The Review: This book was a hot mess. A readable hot mess, but a hot mess all the same. As far as I can determine it's a stand-alone book, not connected in any way to any other books in the author's backlist. And yet? It's drowning in a sea of backstory and the author takes us out to dinner at The Trope Smorgasbord.
Once upon a time Will Bridger was working undercover vice in Savannah, Georgia. Then he gets shot in a bust gone bad and loses his nerve. It doesn't help that as he's lying in a hospital bed recovering from his gunshot wound he finds out his ex has died, leaving his teenage son motherless. Oh, and he didn't know he had a teenage son.
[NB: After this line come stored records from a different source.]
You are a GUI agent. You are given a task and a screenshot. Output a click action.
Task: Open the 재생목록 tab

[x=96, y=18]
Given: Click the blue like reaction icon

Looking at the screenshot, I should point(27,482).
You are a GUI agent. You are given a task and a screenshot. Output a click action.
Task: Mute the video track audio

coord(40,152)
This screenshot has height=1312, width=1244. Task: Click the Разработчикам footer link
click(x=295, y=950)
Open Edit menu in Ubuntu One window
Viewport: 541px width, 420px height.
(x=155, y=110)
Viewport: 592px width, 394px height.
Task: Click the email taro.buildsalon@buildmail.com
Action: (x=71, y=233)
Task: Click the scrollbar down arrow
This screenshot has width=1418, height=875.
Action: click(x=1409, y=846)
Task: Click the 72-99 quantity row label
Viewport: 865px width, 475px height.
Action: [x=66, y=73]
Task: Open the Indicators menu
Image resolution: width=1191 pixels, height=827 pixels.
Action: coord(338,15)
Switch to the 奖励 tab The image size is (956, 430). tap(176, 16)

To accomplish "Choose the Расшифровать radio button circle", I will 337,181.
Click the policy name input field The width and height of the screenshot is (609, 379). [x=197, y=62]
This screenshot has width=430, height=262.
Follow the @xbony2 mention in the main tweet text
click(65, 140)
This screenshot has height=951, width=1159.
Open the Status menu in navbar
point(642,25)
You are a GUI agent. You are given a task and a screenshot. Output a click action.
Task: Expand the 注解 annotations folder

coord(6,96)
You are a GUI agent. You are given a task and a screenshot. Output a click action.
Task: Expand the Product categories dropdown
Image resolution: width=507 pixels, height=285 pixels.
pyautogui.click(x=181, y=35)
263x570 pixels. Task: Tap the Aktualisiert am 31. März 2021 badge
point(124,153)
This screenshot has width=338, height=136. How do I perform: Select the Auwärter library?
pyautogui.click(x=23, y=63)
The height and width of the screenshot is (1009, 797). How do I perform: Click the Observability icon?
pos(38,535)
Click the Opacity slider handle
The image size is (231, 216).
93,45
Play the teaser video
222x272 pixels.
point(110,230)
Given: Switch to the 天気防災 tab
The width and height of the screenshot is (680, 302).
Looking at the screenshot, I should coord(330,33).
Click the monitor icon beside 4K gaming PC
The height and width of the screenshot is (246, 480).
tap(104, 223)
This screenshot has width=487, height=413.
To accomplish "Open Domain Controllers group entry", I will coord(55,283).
Knowing he needs to make a change and knowing that he has an angry kid to now take care of, he moves back to his hometown of Hazard, Wyoming and is hired as the new Sheriff.
Faith Prescott has the late night radio show at the local station, and knew Will back in Savannah. They had an affair while he was working a case that she was, unwittingly, wrapped up in. Will makes his bust and their relationship hits the skids (because, like, duh). She moves to Las Vegas, more stuff happens, she runs away to Hazard (Will said he was from there but he lied about everything else and it sounds like just the place to hide - so there you go) under an assumed identity. Unfortunately her past seems to have found her in the form of a Las Vegas bounty hunter, and a pretty local teenager is found with her throat slashed out on a frozen lake.
So yeah, the backstory. Good Lord there's a ton of it. Faith's background alone is enough to make your head spin (sexually exploited child, teenage prostitute, unwittingly works for criminal, has affair with undercover cop, attracts stalker in Vegas, life falls apart in Vegas once stalker caught, goes to extreme lengths by running away, ends up in small town where serial killer sets up shop yada yada yada). Then there's Will, the whole Savannah thing gone wrong, having his son dumped in his lap, his post-traumatic stress, his wild teenage years, his time in the military - and a partridge in a pear tree ::sing-song::. Between all this baggage, none of which can possibly be explored with any depth in a 350 page novel, along with the suspense thread, and the fact that the author introduces us to several secondary characters - yeah, the "romance" here is totally Insta-Love. Normally it would help that the characters have a shared history, but all of the backstory is "told" to the reader and I never got a good handle on who these characters were supposed to be. They never felt real to me.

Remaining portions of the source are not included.